TEXT TO READ:
— START —

Izmirligil v. Whelan

U.S. Court of Appeals for the Second Circuit

Izmirligil v. Whelan

Opinion

15-3010 Izmirligil v. Whelan

UNITED STATES COURT OF APPEALS FOR THE SECOND CIRCUIT

SUMMARY ORDER

RULINGS BY SUMMARY ORDER DO NOT HAVE PRECEDENTIAL EFFECT. CITATION TO A SUMMARY ORDER FILED ON OR AFTER JANUARY 1, 2007, IS PERMITTED AND IS GOVERNED BY FEDERAL RULE OF APPELLATE PROCEDURE 32.1 AND THIS COURTʹS LOCAL RULE 32.1.1. WHEN CITING A SUMMARY ORDER IN A DOCUMENT FILED WITH THIS COURT, A PARTY MUST CITE EITHER THE FEDERAL APPENDIX OR AN ELECTRONIC DATABASE (WITH THE NOTATION ʺSUMMARY ORDERʺ). A PARTY CITING A SUMMARY ORDER MUST SERVE A COPY OF IT ON ANY PARTY NOT REPRESENTED BY COUNSEL.

— END —

THINGS TO DO:
1. In the Izmirligil v. Whelan order, what must a party citing a summary order serve on any party not represented by counsel?
2. Continue the Izmirligil v. Whelan order from the point where it stops.

RECORDED INFORMATION:
— START —

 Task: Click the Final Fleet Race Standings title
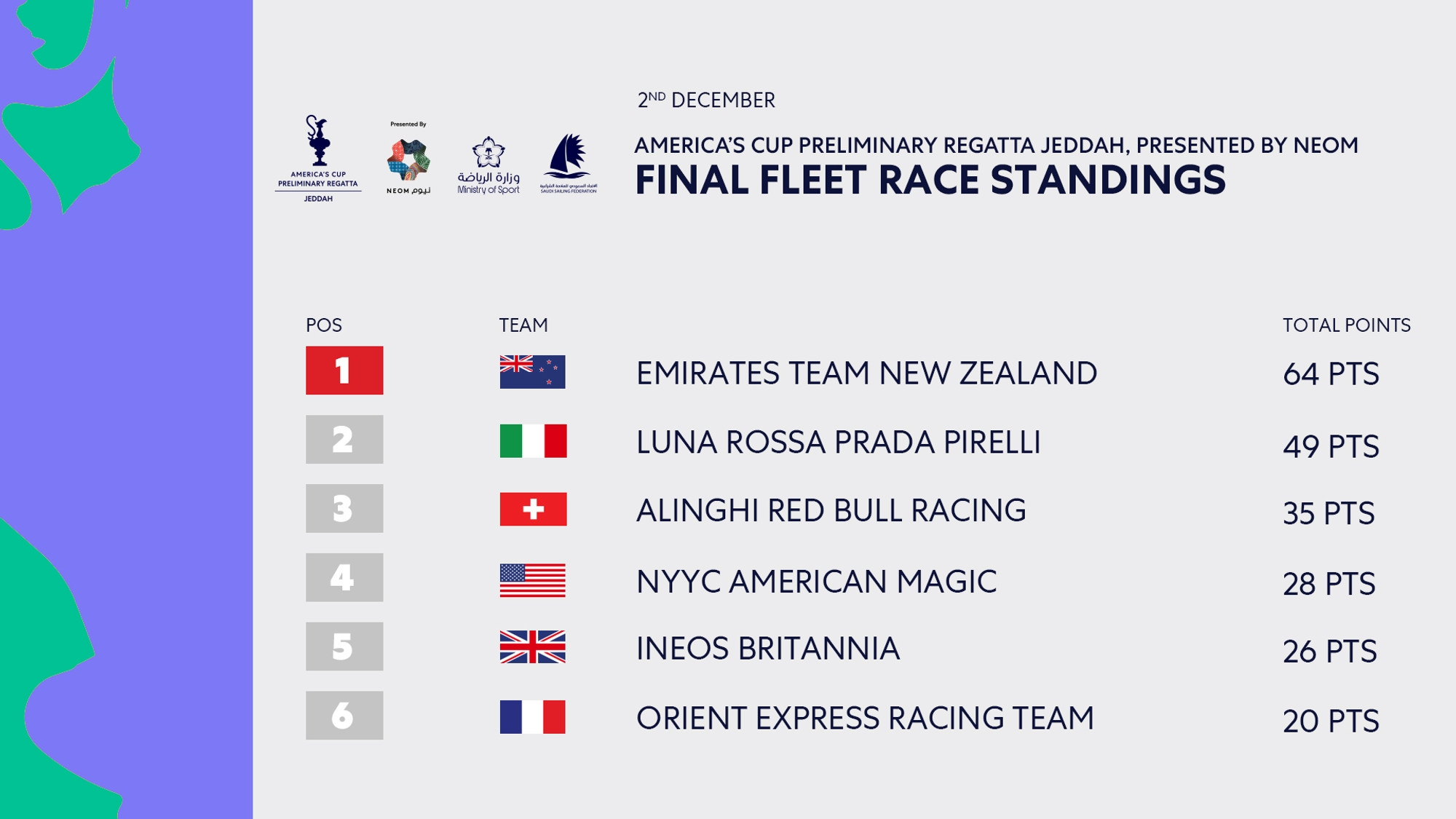(x=930, y=181)
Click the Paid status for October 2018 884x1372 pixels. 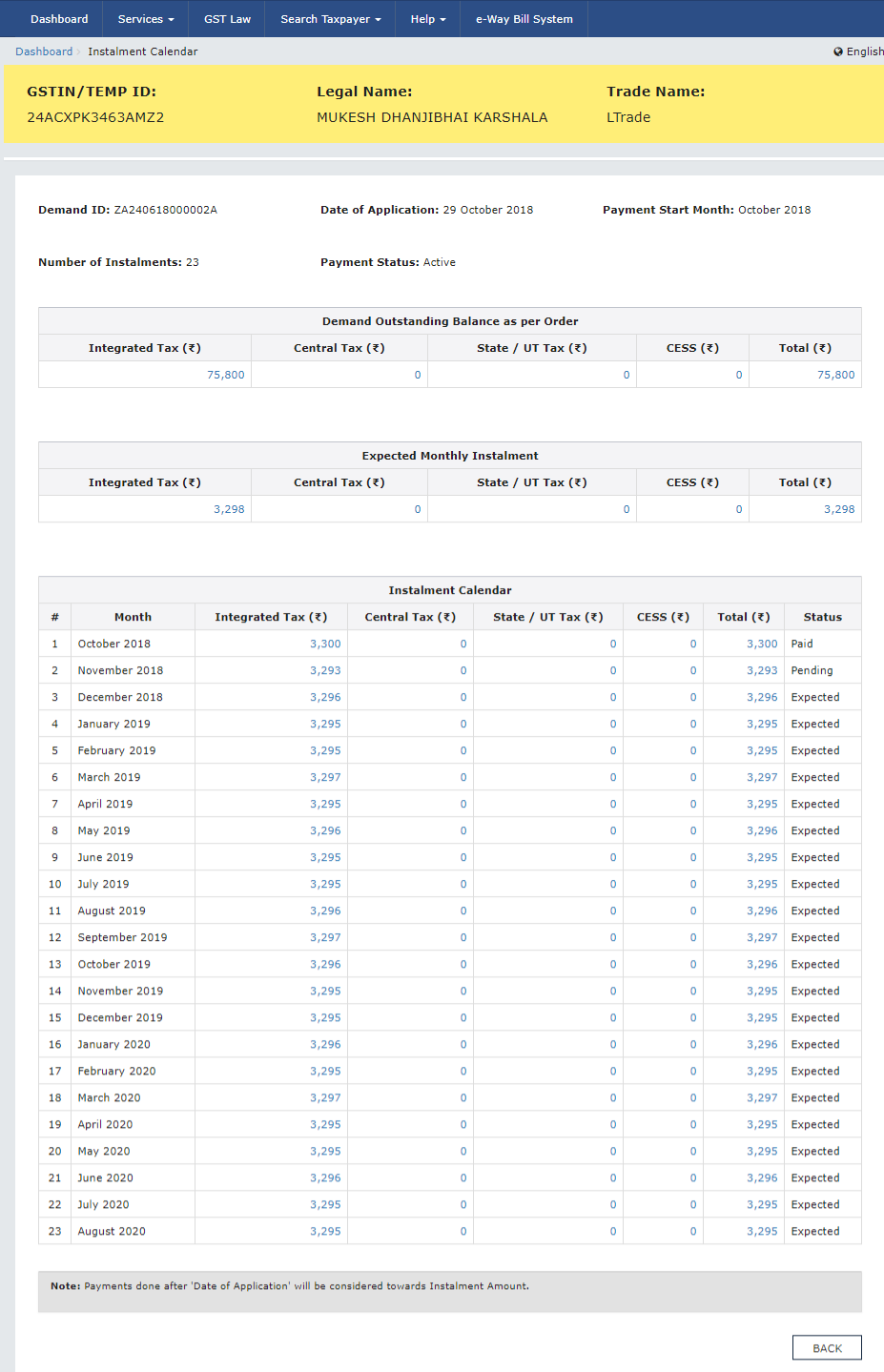coord(802,644)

— END —

EXERCISE RESULTS:
1. A copy of the summary order.

2.
At a stated term of the United States Court of Appeals for the Second Circuit, held at the Thurgood Marshall United States Courthouse, 40 Foley Square, in the City of New York, on the 2nd day of September, two thousand sixteen.

PRESENT: JOHN M. WALKER, JR., DENNY CHIN, RAYMOND J. LOHIER, JR., Circuit Judges.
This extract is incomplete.